Swap "Excel" for "CSV" in the stretch from the line containing "How do I perform: Export the table to Excel?" through the end of the records, and write those lines out again with nothing else changed.
BEGIN Input data
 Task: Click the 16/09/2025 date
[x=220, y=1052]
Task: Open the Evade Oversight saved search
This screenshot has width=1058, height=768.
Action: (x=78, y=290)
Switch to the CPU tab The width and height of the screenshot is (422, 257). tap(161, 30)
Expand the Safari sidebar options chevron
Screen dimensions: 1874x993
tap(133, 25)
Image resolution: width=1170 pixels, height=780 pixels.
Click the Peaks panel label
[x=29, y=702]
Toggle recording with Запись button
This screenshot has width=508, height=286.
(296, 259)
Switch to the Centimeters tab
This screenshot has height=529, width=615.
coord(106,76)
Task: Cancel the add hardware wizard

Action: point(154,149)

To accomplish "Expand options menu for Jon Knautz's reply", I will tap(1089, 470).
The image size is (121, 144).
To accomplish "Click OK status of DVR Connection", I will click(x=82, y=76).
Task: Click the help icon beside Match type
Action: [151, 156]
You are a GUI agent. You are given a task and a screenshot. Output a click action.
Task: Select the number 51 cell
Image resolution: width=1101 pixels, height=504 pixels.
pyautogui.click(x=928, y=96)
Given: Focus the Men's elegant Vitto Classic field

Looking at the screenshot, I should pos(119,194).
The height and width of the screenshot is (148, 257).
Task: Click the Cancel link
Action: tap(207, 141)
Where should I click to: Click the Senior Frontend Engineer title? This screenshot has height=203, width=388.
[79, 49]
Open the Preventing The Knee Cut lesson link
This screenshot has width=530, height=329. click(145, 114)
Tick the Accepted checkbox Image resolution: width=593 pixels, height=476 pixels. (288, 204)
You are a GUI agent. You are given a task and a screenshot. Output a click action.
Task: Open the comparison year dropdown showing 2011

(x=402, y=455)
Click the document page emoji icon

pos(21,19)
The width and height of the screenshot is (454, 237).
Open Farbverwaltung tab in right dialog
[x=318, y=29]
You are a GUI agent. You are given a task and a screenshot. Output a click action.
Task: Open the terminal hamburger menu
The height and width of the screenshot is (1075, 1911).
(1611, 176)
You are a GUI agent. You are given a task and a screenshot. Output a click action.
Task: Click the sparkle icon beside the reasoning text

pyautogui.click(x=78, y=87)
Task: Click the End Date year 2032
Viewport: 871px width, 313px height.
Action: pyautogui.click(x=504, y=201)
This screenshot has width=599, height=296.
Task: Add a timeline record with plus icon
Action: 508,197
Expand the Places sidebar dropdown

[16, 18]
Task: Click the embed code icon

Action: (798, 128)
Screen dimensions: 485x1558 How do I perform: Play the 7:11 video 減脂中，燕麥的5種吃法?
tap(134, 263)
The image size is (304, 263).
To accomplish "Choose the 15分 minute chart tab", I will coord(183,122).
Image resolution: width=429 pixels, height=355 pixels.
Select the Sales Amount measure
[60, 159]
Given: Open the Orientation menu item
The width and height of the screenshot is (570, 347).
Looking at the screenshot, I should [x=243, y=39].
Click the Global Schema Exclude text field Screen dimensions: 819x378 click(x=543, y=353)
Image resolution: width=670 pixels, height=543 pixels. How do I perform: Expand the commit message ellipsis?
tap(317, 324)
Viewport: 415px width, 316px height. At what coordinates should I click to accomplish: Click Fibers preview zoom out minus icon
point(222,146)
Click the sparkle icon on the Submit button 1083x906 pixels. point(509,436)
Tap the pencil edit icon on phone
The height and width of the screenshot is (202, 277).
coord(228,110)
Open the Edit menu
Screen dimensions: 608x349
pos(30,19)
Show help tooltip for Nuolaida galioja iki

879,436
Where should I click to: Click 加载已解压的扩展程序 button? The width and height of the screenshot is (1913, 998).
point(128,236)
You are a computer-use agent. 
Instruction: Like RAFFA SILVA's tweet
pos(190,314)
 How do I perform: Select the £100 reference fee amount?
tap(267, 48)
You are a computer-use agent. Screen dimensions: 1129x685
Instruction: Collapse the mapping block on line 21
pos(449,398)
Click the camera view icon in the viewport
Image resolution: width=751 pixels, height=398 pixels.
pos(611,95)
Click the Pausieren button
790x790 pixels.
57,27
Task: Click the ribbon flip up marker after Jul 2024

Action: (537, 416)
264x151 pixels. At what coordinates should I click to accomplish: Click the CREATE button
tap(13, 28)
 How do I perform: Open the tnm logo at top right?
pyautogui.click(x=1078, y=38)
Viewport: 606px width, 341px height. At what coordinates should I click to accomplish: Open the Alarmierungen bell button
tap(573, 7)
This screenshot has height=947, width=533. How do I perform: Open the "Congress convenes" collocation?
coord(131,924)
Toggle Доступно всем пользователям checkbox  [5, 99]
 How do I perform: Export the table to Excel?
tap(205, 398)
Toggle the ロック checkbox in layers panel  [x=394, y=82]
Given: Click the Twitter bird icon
END Input data
• [Written reply]:
 How do I perform: Export the table to CSV?
tap(205, 398)
Toggle the ロック checkbox in layers panel  [x=394, y=82]
Given: Click the Twitter bird icon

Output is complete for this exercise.